TEXT PASSAGE.
I'm using glmnet because I'd rather spend my CPU cycles on building a robust model than a fancy model that produces over-optimistic results. GBM or Random Forest can be done later if I find it can be done fast enough, but I don't expect the features in my data to be informative enough to bother investing much time in training anything particularly complex.
Finally, after I've obtained an estimate of what performance I can expect from the final model, I want to actually build the final model and obtain the coefficients of the glmnet model --- including which ones are zero, so I know which features have been selected by the LASSO penalty.
Hope all this makes sense!
Here's what I've got so far:
df <- as.data.frame(DT)
task <- makeClassifTask(id = "glmnet",
data = df,
target = "Flavour",
positive = "quark")
task
lrn <- makeLearner("classif.glmnet", predict.type = "prob")
lrn
# Feature preprocessing -- want to do this as part of CV:
lrn <- makePreprocWrapperCaret(lrn,
ppc.center = TRUE,
ppc.scale = TRUE,
ppc.YeoJohnson = TRUE)
lrn
# I want to use the implementation of info gain in CORElearn, not Weka:
infGain = makeFilter(
name = "InfGain",
desc = "Information gain ",
pkg = "CORElearn",
supported.tasks = c("classif", "regr"),
supported.features = c("numerics", "factors"),
fun = function(task, nselect, ...) {
CORElearn::attrEval(
getTaskFormula(task),
data = getTaskData(task), estimator = "InfGain", ...)
}
)
infGain
# Take top 20 features:
lrn <- makeFilterWrapper(lrn, fw.method = "InfGain", fw.abs = 20)
lrn
# Now things start to get foggy...
tuningLrn <- makeTuneWrapper(
lrn,
resampling = makeResampleDesc("CV", iters = 2, stratify = TRUE),
par.set = makeParamSet(
makeNumericParam("s", lower = 0.001, upper = 0.1),
makeNumericParam("alpha", lower = 0.0, upper = 1.0)
),
control = makeTuneControlGrid(resolution = 2)
)
r2 <- resample(learner = tuningLrn,
task = task,
resampling = rdesc,
measures = auc)
# Now what...?

SOURCE MATERIAL.
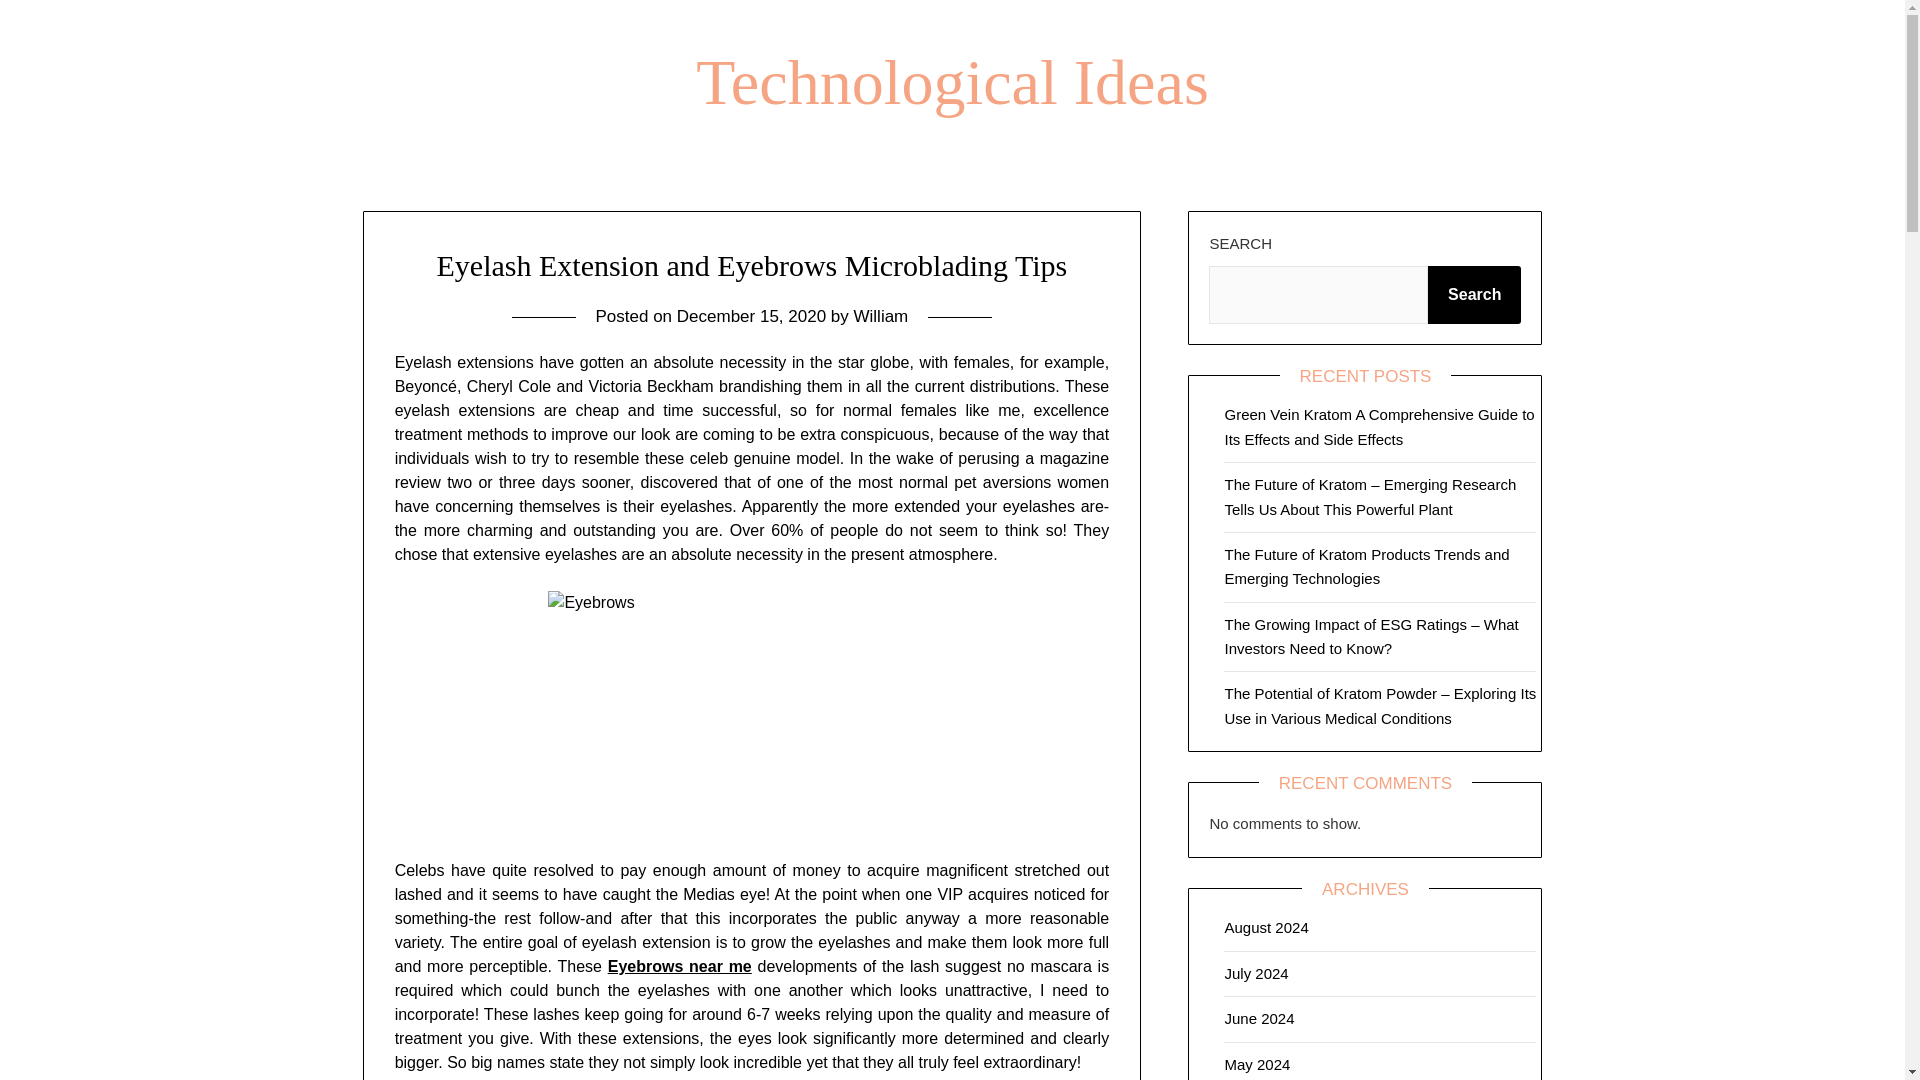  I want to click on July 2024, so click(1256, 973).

STATED TASK A. For each statement below, say whether it agrees with the glmnet forum post, answering yes or no and quoting the words of the post that decide it. (i) The author picked glmnet to spend CPU cycles on a robust model rather than a fancy one. (ii) The author wants the Weka implementation of info gain. (iii) The filter wrapper keeps the top 10 features.
STATED TASK B. Reproduce the glmnet forum post from "I'm using glmnet" up to and including "anything particularly complex.".
The data have no connection to the glmnet forum post.

FULL SOLUTION A.
(i) Yes: "I'd rather spend my CPU cycles on building a robust model than a fancy model that produces over-optimistic results"
(ii) No: "I want to use the implementation of info gain in CORElearn, not Weka"
(iii) No: "Take top 20 features:"

FULL SOLUTION B.
I'm using glmnet because I'd rather spend my CPU cycles on building a robust model than a fancy model that produces over-optimistic results. GBM or Random Forest can be done later if I find it can be done fast enough, but I don't expect the features in my data to be informative enough to bother investing much time in training anything particularly complex.